RFC: Return of the Monorepo

I don’t know if we’ve discussed, but does it make sense to just have the monorepo for stan-dev/stan and stan-dev/math? That way CmdStan, RStan, and PyStan are treated the same.

Yes, we discussed that.

I’d be more inclined to bring RStan and PyStan into the monorepo at this point. The separate repos have been nothing but a pain for testing with upstream dependencies.

1 Like

With PyStan 3 (httpstan, technically), I’ve stopped using a submodule
for stan and just committed the relevant Stan release tarball into the
tree. It works fine so far.

How do you keep up with the develop branch of Stan that way?

When there’s a new release of Stan that requires changes the relevant
changes are made at the same time as the new Stan code is added to the tree.

The mono repo is great, but I think we should only include the cmdstan interface, because

  1. we should have a frontend in order to test all our layers … including the top user-facing interface
  2. cmdstan is very light in terms of additional dependencies to have
  3. cmdstan is to me the “vanilla” stan - and it’s a good thing to have a reference

However, if we include cmdstan in the mono-repo - how can rstan and pystan make this mono-repo a subbmodule without the cmdstan stuff?

If that’s only official releases, does that mean you don’t keep up with the develop branch on stan-dev/stan?
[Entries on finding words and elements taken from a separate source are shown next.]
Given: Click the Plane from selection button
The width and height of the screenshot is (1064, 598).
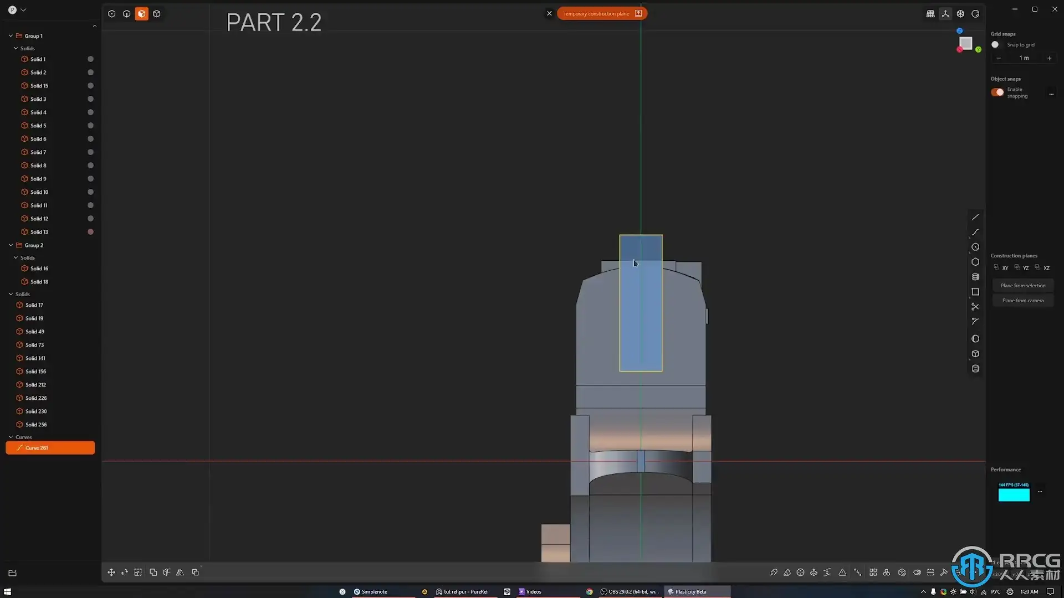Looking at the screenshot, I should pyautogui.click(x=1023, y=286).
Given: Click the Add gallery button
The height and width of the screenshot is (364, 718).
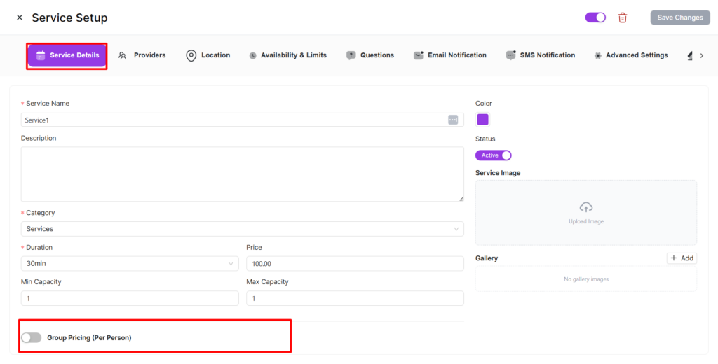Looking at the screenshot, I should 682,258.
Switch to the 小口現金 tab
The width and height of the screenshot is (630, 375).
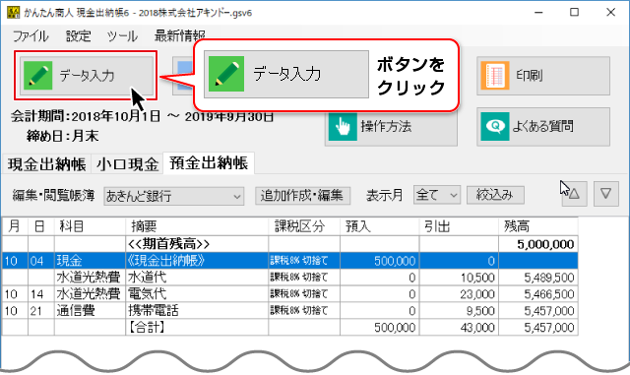click(127, 164)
I guess that’s pretty stable.

That’s the plan to start. CmdStan is lightweight enough I don’t see a problem bringing that in along with the submodules in R and Python. Sounds like Allen isn’t even using submodules for PyStan.

Right, PyStan does not really need to update the Stan source code
between releases. If there is a new Stan feature that requires (early)
testing with development Stan code, I think we’d just do this in a
separate branch.

Thanks, @wds15. I have similar concerns.

I don’t want to elevate CmdStan above RStan and PyStan (or demote it for that matter). I think they should be on equal footing. I’d rather they were all in or all out. I treat the interfaces that use CmdStan as a different class of interface since they don’t write any C++ code directly.

The only things that could break at the CmdStan level when updating Stan happen rarely:

  1. changes to build instructions
  2. API changes

The behavior of the samplers are tested at the Stan level and should be kept there.

In my mind, it’s easier if Stan and Math were merged together leaving CmdStan, RStan, and PyStan as separate repos. But I could be convinced that only CmdStan should be there (against what I think is natural) or that all three interfaces live together. It’d be great to have comprehensive tests across the interfaces, but we’ve never gotten that going.

one more point to consider (sorry if already raised) is the reason why we split stan-math apart from stan: As I understood a key advantage of this setup was that the test-burden was much decreased for anything upstream from stan-math.

In practice this means that we do not have to run distributions tests whenever we change things in the language.

Can we still have this convenience with a mono-repo? If the answer is no, then this is a hefty price we are paying here.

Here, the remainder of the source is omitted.